-- Collected data --
§ §
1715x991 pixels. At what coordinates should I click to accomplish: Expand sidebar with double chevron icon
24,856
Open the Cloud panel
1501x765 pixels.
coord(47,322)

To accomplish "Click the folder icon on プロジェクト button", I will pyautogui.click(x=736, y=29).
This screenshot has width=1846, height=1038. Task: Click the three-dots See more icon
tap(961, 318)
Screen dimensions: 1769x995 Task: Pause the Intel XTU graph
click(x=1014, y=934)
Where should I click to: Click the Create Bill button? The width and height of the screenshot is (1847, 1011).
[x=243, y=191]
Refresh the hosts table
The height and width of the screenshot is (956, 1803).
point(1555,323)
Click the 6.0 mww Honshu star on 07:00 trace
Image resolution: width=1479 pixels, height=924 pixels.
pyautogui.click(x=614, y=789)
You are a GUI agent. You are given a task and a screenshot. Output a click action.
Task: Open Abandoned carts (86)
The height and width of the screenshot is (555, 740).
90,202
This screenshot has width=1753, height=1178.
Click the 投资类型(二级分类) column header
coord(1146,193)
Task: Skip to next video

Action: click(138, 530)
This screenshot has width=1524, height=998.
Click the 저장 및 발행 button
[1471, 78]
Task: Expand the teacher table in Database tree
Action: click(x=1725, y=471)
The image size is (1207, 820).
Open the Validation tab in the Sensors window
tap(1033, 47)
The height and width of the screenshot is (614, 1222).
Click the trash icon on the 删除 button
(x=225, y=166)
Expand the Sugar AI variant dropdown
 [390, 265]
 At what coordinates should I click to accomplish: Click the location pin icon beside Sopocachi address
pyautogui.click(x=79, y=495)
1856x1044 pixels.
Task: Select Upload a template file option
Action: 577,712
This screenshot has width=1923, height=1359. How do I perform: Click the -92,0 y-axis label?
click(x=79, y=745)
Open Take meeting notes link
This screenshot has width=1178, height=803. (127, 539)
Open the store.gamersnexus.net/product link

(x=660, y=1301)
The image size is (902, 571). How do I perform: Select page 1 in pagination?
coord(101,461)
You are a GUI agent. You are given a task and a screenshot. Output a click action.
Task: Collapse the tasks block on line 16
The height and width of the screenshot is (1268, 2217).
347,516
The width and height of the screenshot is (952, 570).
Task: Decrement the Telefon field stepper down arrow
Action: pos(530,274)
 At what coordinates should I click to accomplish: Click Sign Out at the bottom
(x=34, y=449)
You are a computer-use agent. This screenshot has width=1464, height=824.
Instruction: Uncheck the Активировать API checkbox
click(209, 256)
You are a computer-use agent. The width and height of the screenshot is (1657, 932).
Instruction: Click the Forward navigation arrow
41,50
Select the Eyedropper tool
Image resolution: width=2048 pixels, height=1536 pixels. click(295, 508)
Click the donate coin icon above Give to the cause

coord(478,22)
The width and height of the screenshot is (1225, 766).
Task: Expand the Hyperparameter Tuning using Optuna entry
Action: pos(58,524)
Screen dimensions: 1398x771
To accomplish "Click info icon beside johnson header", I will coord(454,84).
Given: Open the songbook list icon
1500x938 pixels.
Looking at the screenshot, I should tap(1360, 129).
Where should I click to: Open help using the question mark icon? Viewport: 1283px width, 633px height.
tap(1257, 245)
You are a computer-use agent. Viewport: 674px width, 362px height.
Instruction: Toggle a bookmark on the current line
§ §
-- Task prompt --
Extract every line from the one with "You are a computer-use agent. This" down to the final line above, both included, exactly as written.

-- Answer to this task --
You are a computer-use agent. This screenshot has width=1464, height=824.
Instruction: Uncheck the Активировать API checkbox
click(209, 256)
You are a computer-use agent. The width and height of the screenshot is (1657, 932).
Instruction: Click the Forward navigation arrow
41,50
Select the Eyedropper tool
Image resolution: width=2048 pixels, height=1536 pixels. click(295, 508)
Click the donate coin icon above Give to the cause

coord(478,22)
The width and height of the screenshot is (1225, 766).
Task: Expand the Hyperparameter Tuning using Optuna entry
Action: pos(58,524)
Screen dimensions: 1398x771
To accomplish "Click info icon beside johnson header", I will coord(454,84).
Given: Open the songbook list icon
1500x938 pixels.
Looking at the screenshot, I should tap(1360, 129).
Where should I click to: Open help using the question mark icon? Viewport: 1283px width, 633px height.
tap(1257, 245)
You are a computer-use agent. Viewport: 674px width, 362px height.
Instruction: Toggle a bookmark on the current line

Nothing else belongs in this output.